Cluster Analysis is the process of assigning members of a population into groups such that the members of each group share common characteristics. The method is an example of unsupervised learning. There is no a prioriassumption made about what the groups represent or indeed the number of groups. The classical k-means cluster algorithm requires that the number of clusters to be extracted be specified beforehand. Clusters are then extracted so that the means across all clusters for all variables are as different as possible. The clusters can then be examined for differences. If these differences are not clear then the process can be repeated with a different number of clusters. This process is extended using the Expectation Maximization (EM) algorithm. Rather than looking at means, the membership for each case is established by a maximum likelihood technique where the probability of cluster membership is based on one or more probability distributions. The EM algorithm does not require the number of clusters to be pre-specified, but instead employs a cross validation technique(v-fold cross validation) to estimate the optimal number of clusters. The method involves drawing v random samples to which the model is applied. The training sample consists of v-1 samples and the results are applied to the remaining sample (the test sample). Over-fitting is avoided and superfluous clusters that do not add significant information are not fitted. EM clustering was applied to waist circumference, TG, HDL, systolic and diastolic blood pressure and fasting glucose and was performed in STATISTICA (data analysis software system), version 8.0 (StatSoft, Inc. (2007)).
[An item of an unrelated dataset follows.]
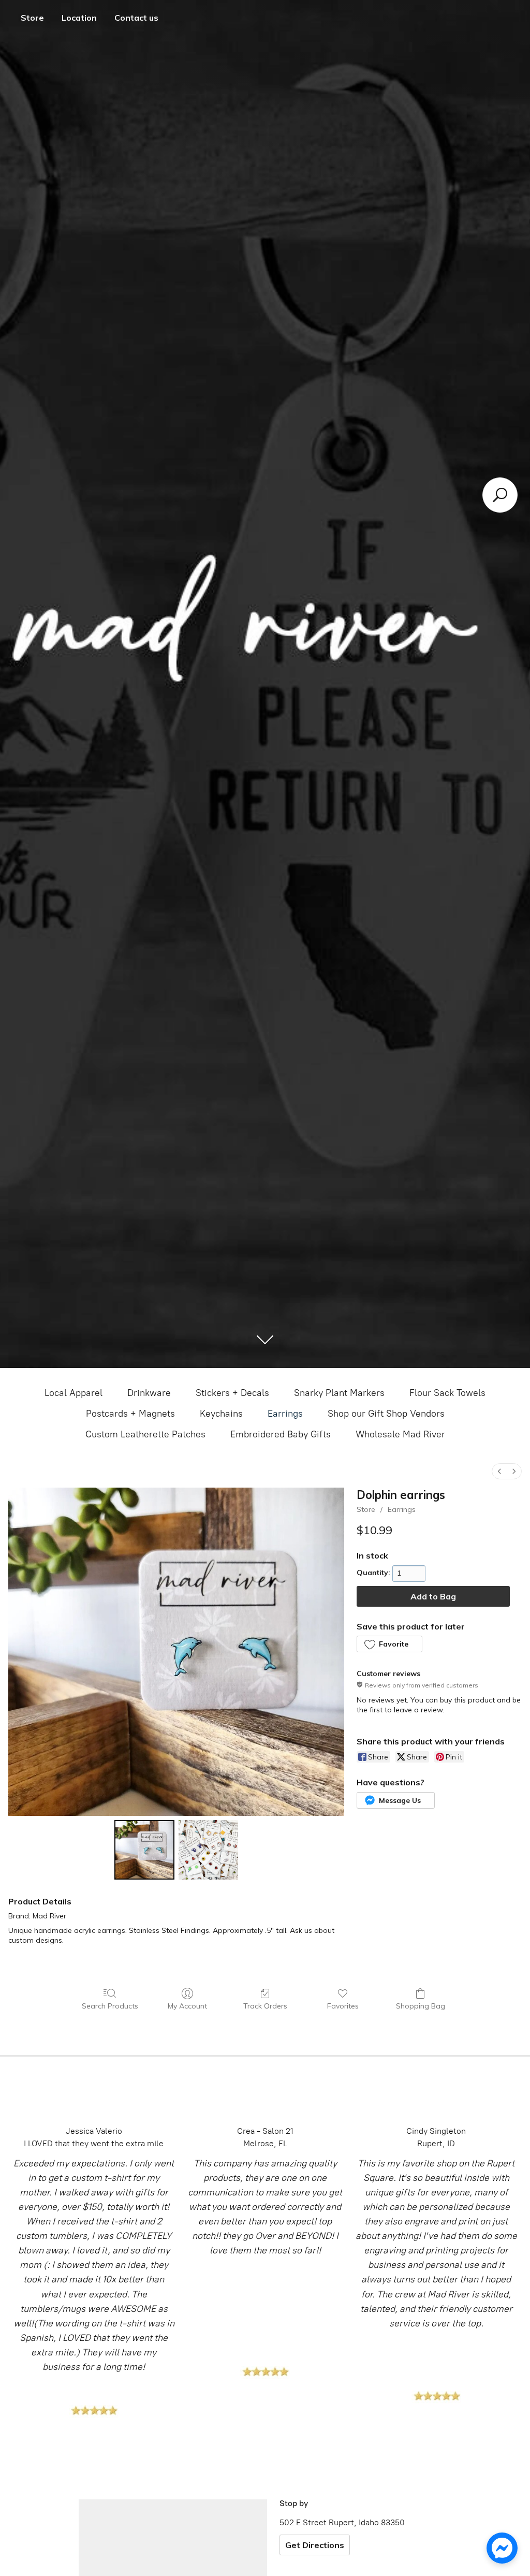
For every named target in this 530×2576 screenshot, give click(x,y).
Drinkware (149, 1393)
To establish which variables best contribute to cluster membership Partial Least Squares (PLS) was applied. The outcome variable was cluster membership number, a multinomial variable. PLS was used since the predictors (the original variables) are highly correlated and so ordinary multinomial regression is inaccurate due to multicollinearity. The set of n correlated independent variables undergoes dimension reduction and a set of p (< n) components are extracted. These components consist of a linear combination of the independent variables with different loadings within each component. The Non-Iterative Partial Least Squares (NIPALS) version of PLS was used(). Cross validation was used to determine the optimal number of components which avoids over-fitting by removing non-significant components. Finally, the relative importance of each original variable can be established.